Dirai-je aussi que l’on commence à s’en apercevoir ? Oui, si c’est de là que procède, d’après l’auteur des Bases de la Croyance, le peu de confiance que l’on accorde de nos jours aux spéculations de la métaphysique. On ne saurait effectivement restreindre ou contrôler les droits de la raison que l’on ne contrôle ou que l’on ne restreigne en même temps les droits de la métaphysique. M. Balfour l’a bien vu ; et, à ce propos, il est curieux de noter qu’aucune autre partie des Bases de la Croyance n’a soulevé plus de protestations que celle où il s’est expliqué sur ce point.
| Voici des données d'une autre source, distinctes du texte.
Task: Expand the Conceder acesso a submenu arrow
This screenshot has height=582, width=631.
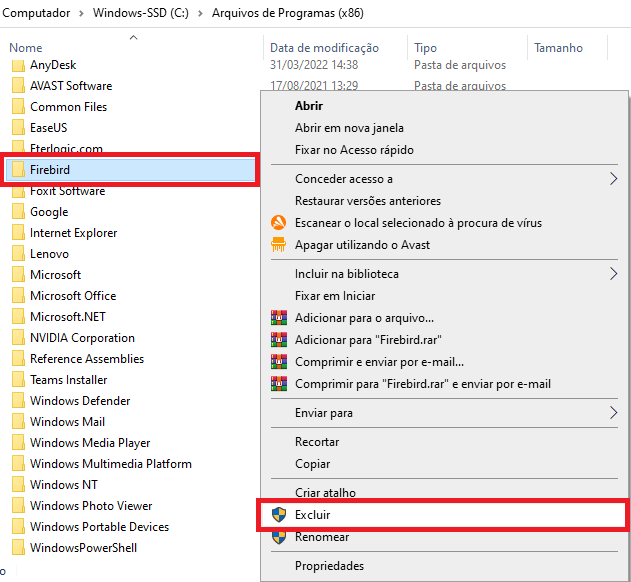Action: coord(613,179)
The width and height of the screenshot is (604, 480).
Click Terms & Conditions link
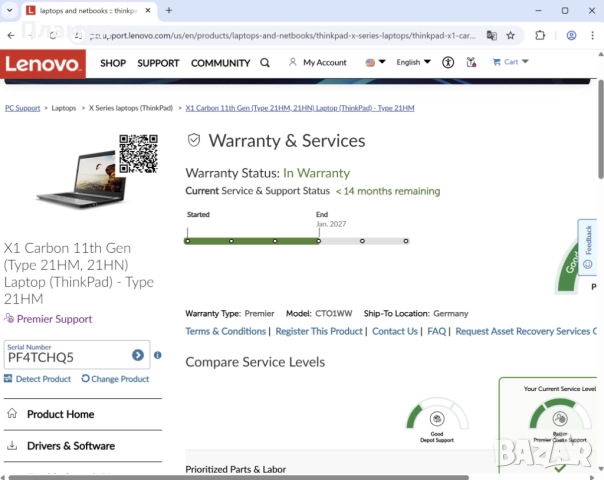(225, 331)
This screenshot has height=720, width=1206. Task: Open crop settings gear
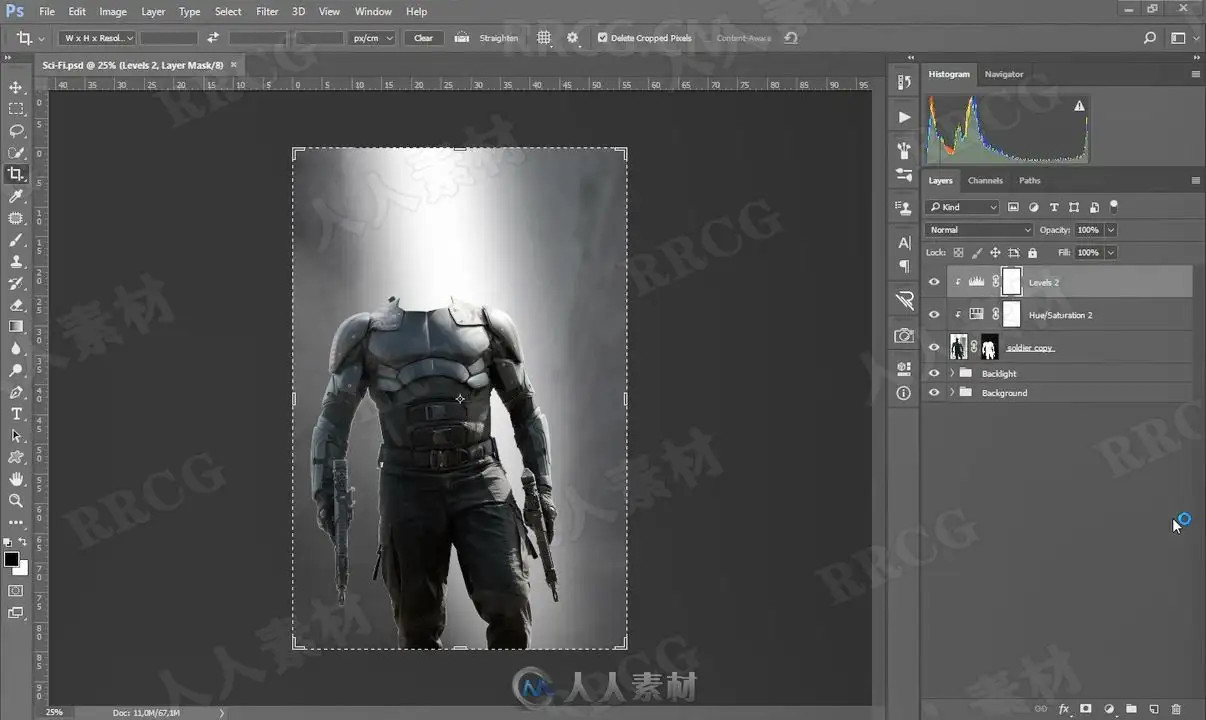pos(573,38)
Quoi donc ? Est-ce qu’il avait mal parlé du génie de Platon, « de l’art incomparable de son dialogue » et de « l’exquise beauté de son style » ? et n’avait-il pas déclaré, totidem verbis, qu’il nous serait « difficile ou peut-être impossible de reconnaître toute l’étendue de nos obligations envers Aristote » ? Ou bien encore, et pour en venir tout de suite à nos contemporains, voudrait-on qu’il n’eût pas vu que la métaphysique de Hartmann et de Schopenhauer, dont ils ont prétendu faire le support de leur pessimisme, ne fait seulement pas corps avec lui ? n’en est qu’un appendice inutile et l’organe atrophié ? Non, sans doute ! Mais il a écrit, pour s’excuser de ne parler ni de Descartes ni de Spinoza : « Mon but est strictement pratique, et je fais table rase des théories, pour admirables qu’elles puissent être, qui n’ont plus de titres réels à nous offrir un système raisonné de connaissance et sont incapables de prouver leur valeur en fournissant actuellement des bases de conviction ». Les métaphysiciens n’ont pas eu de peine à comprendre que c’était là les exclure « en bloc », — et comme tels, en tant que métaphysiciens, — du droit d’intervenir dans les controverses actuelles. Ne croient-ils pas cependant être les juges naturels du débat ? et moi-même n’en ai-je pas eu la preuve quand on m’a fait naguère observer qu’en opposant l’une à l’autre la science et la religion, c’était très bien, mais j’avais oublié la philosophie !

Eh bien ! il faut le dire, c’est encore un signe des temps, et M. Balfour a raison. Il n’y a pas de plus grands noms dans

  1. C’est ce que je me suis efforcé de prouver « scientifiquement » en étudiant ici même les leçons de moralité qu’on pouvait tirer de la doctrine évolutive. (Voyez la Revue du 1er mai 1895.)